Zadania do wykonania ▸
A. Przepisz bez zmian część tekstu o lekach A i B, zaczynając od słów „Wyniki badania były” i kontynuując aż do słów „lepszy był lek A.”.
B. Jaką skuteczność leku B wśród kobiet podaje tekst o lekach A i B?
C. Kontynuuj tekst o lekach A i B, zaczynając po jego ostatnim zdaniu.

== Wybrany fragment

Zbadano skuteczność dwóch lekarstw A i B. Okazało się, że wśród kobiet wyższą skuteczność miało A, natomiast w całej populacji wygrywało B. Nie byłoby to dziwne, gdyby nie fakt, że wśród mężczyzn również lepszym było lekarstwo A. Jak to możliwe ? Otóż badanie przeprowadzono w następujący sposób - zgłaszającemu się pacjentowi aplikowano losowo A lub B, po czym notowano wynik terapii.
Wyniki badania były następujące:
Badano 32 mężczyzn, 25 mężczyznom podano lek A, z czego 10 wyleczono. 7 mężczyzn leczono lekiem B, z czego 2 wyleczono. Skuteczność leków wynosiła więc wśród mężczyzn 40% dla A i 29% dla B.
Zbadano 25 kobiet, na 11 leczonych lekiem A wyleczono 9, pozostałe 14 leczono podając lek B, wyleczono 11. Skuteczność leku dla kobiet wyniosła więc 82% dla A i 79% dla B. Widać, że kobiety łatwiej się leczyło, ale wśród pacjentów obu płci lepszy był lek A.

====
== Dane

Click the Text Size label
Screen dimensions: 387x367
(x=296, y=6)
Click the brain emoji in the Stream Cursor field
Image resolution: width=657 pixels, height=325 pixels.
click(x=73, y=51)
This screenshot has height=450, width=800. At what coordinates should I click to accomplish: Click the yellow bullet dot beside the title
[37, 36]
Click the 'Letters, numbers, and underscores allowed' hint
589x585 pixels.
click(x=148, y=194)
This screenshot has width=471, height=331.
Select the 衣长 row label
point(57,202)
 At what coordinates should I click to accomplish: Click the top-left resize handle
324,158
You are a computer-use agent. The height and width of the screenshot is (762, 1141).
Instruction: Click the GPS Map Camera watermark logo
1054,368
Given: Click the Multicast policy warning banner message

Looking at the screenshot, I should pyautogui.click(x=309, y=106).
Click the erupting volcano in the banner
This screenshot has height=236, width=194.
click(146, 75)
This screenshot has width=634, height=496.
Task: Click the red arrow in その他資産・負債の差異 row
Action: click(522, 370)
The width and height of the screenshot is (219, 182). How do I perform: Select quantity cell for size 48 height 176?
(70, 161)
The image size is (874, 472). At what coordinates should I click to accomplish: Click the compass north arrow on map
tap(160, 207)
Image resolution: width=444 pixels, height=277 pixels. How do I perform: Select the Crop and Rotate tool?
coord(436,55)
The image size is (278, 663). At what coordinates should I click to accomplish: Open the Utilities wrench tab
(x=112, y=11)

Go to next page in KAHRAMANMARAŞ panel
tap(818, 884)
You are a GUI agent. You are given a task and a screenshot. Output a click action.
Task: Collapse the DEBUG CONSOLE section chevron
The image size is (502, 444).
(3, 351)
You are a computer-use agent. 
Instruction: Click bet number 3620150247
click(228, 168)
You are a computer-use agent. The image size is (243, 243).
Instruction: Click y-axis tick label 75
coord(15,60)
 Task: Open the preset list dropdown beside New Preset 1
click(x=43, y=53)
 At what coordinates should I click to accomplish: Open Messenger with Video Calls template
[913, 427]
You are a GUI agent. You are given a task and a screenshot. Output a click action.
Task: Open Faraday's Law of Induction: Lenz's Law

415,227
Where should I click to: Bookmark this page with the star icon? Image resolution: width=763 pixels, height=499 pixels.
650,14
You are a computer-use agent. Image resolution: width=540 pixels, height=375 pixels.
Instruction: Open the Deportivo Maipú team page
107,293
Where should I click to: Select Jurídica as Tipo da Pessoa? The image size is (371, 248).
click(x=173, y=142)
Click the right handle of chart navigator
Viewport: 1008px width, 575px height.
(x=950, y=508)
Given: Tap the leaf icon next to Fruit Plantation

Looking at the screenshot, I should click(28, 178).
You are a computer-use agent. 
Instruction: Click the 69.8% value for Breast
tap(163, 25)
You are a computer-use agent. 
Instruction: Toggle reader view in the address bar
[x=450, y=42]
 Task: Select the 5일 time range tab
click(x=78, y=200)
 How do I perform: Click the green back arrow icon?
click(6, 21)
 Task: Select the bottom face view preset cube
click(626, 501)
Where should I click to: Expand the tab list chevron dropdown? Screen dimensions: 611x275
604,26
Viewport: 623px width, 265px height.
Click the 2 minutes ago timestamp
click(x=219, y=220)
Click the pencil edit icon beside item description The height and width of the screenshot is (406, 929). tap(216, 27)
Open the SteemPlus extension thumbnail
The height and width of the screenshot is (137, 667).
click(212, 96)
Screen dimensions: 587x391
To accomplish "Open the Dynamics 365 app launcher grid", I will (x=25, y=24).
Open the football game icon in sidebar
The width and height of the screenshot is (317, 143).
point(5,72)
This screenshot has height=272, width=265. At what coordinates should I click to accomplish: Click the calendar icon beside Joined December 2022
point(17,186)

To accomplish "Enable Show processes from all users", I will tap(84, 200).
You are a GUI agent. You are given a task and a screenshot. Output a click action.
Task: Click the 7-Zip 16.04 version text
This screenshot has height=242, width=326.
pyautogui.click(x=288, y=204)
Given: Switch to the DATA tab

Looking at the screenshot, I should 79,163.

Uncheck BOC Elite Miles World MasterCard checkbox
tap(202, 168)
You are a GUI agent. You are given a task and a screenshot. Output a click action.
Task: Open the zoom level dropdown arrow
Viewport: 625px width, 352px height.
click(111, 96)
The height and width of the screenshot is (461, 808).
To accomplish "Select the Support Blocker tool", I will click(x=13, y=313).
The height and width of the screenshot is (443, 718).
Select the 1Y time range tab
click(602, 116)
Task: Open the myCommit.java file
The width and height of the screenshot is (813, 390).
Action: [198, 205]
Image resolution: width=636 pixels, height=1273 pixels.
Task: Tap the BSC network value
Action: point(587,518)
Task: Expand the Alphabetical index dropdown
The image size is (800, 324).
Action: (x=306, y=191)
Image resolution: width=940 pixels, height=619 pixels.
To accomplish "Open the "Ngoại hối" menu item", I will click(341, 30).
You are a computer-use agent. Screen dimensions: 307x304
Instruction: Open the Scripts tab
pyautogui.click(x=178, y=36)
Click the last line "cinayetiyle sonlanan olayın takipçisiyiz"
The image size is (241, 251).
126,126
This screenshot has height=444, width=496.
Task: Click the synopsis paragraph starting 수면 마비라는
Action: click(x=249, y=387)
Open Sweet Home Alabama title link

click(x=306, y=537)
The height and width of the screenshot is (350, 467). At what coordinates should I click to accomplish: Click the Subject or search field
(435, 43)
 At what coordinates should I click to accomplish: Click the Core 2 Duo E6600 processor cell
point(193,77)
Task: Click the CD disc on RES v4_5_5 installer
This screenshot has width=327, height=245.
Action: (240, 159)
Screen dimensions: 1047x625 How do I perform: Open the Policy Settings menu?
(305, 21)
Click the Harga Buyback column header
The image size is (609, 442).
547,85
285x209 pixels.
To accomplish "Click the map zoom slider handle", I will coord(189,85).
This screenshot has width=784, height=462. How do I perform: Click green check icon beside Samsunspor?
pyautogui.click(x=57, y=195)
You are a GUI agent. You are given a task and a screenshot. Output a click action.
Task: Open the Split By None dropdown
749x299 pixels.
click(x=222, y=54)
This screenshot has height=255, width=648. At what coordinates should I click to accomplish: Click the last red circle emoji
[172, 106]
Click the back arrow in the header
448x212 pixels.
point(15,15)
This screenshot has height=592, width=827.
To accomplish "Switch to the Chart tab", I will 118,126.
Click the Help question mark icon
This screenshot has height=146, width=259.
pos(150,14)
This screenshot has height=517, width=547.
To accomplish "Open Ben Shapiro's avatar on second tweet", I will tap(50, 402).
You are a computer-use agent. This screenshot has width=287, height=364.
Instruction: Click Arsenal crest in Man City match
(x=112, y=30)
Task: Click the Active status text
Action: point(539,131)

====

Odpowiedzi do zadań ▸
A.
Wyniki badania były następujące:
Badano 32 mężczyzn, 25 mężczyznom podano lek A, z czego 10 wyleczono. 7 mężczyzn leczono lekiem B, z czego 2 wyleczono. Skuteczność leków wynosiła więc wśród mężczyzn 40% dla A i 29% dla B.
Zbadano 25 kobiet, na 11 leczonych lekiem A wyleczono 9, pozostałe 14 leczono podając lek B, wyleczono 11. Skuteczność leku dla kobiet wyniosła więc 82% dla A i 79% dla B. Widać, że kobiety łatwiej się leczyło, ale wśród pacjentów obu płci lepszy był lek A.

B. 79%.

C.
Tymczasem po zsumowaniu liczb widzimy, że skuteczność A w całej grupie wynosi 53%, a B 62% ! Co ma więc zrobić lekarz, do którego przychodzi pacjent ? Zbadać jego płeć i przepisać A niezależnie od wyniku tego badania, czy nie badać i przepisać B ?
Istnieje wiele układów liczb tworzących taką sytuację. Podobne zadanie (tylko z innymi "didaskaliami") pojawiło się w konkursie Eulera, o którym już wcześniej tu pisałem.